**DATA FOR PROCESSING**:
..............................

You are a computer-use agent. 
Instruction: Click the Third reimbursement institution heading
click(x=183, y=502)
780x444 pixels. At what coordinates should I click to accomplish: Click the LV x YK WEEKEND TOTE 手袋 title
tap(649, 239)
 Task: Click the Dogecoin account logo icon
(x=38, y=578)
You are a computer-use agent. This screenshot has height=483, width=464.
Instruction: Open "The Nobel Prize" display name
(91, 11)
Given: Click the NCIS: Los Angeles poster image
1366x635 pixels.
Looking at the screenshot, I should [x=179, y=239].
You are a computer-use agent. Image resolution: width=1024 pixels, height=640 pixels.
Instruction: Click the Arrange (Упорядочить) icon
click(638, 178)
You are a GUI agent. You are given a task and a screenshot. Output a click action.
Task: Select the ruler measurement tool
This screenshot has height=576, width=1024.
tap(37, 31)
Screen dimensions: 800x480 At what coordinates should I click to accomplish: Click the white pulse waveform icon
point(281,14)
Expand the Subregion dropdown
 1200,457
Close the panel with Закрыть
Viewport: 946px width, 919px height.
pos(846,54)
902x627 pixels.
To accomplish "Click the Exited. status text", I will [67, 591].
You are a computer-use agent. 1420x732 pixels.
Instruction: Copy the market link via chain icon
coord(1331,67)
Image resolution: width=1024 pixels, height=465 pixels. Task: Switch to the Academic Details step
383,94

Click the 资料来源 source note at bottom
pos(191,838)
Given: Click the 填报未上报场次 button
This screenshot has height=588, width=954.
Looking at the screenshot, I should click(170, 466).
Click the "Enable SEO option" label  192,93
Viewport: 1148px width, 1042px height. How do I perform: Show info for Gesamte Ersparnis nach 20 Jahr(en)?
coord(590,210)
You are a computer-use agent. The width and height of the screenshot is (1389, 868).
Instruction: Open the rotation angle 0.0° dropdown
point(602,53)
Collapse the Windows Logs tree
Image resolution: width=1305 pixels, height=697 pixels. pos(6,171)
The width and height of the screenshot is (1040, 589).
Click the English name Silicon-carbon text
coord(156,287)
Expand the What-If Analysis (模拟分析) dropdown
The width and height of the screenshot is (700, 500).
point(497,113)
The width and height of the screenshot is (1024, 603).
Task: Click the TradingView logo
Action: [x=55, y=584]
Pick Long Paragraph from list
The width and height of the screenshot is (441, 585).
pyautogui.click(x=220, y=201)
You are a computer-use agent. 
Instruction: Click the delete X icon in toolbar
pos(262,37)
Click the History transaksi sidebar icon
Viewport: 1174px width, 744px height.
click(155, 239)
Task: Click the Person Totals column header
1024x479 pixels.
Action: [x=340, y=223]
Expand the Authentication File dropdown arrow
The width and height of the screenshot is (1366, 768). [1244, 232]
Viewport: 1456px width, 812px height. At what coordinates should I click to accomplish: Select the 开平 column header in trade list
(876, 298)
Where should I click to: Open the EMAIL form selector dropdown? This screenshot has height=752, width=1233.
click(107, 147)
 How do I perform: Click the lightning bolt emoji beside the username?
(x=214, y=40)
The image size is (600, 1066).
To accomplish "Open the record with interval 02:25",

..............................

**TASK OBJECTIVE**:
Reproduce, character for character, the part of the entries that opens with the line containing "Image resolution: width=1024 pixels, height=465" and runs through the end of the entries.

**EXERCISE RESPONSE**:
Image resolution: width=1024 pixels, height=465 pixels. Task: Switch to the Academic Details step
383,94

Click the 资料来源 source note at bottom
pos(191,838)
Given: Click the 填报未上报场次 button
This screenshot has height=588, width=954.
Looking at the screenshot, I should click(170, 466).
Click the "Enable SEO option" label  192,93
Viewport: 1148px width, 1042px height. How do I perform: Show info for Gesamte Ersparnis nach 20 Jahr(en)?
coord(590,210)
You are a computer-use agent. The width and height of the screenshot is (1389, 868).
Instruction: Open the rotation angle 0.0° dropdown
point(602,53)
Collapse the Windows Logs tree
Image resolution: width=1305 pixels, height=697 pixels. pos(6,171)
The width and height of the screenshot is (1040, 589).
Click the English name Silicon-carbon text
coord(156,287)
Expand the What-If Analysis (模拟分析) dropdown
The width and height of the screenshot is (700, 500).
point(497,113)
The width and height of the screenshot is (1024, 603).
Task: Click the TradingView logo
Action: [x=55, y=584]
Pick Long Paragraph from list
The width and height of the screenshot is (441, 585).
pyautogui.click(x=220, y=201)
You are a computer-use agent. 
Instruction: Click the delete X icon in toolbar
pos(262,37)
Click the History transaksi sidebar icon
Viewport: 1174px width, 744px height.
click(155, 239)
Task: Click the Person Totals column header
1024x479 pixels.
Action: [x=340, y=223]
Expand the Authentication File dropdown arrow
The width and height of the screenshot is (1366, 768). [1244, 232]
Viewport: 1456px width, 812px height. At what coordinates should I click to accomplish: Select the 开平 column header in trade list
(876, 298)
Where should I click to: Open the EMAIL form selector dropdown? This screenshot has height=752, width=1233.
click(107, 147)
 How do I perform: Click the lightning bolt emoji beside the username?
(x=214, y=40)
The image size is (600, 1066).
To accomplish "Open the record with interval 02:25",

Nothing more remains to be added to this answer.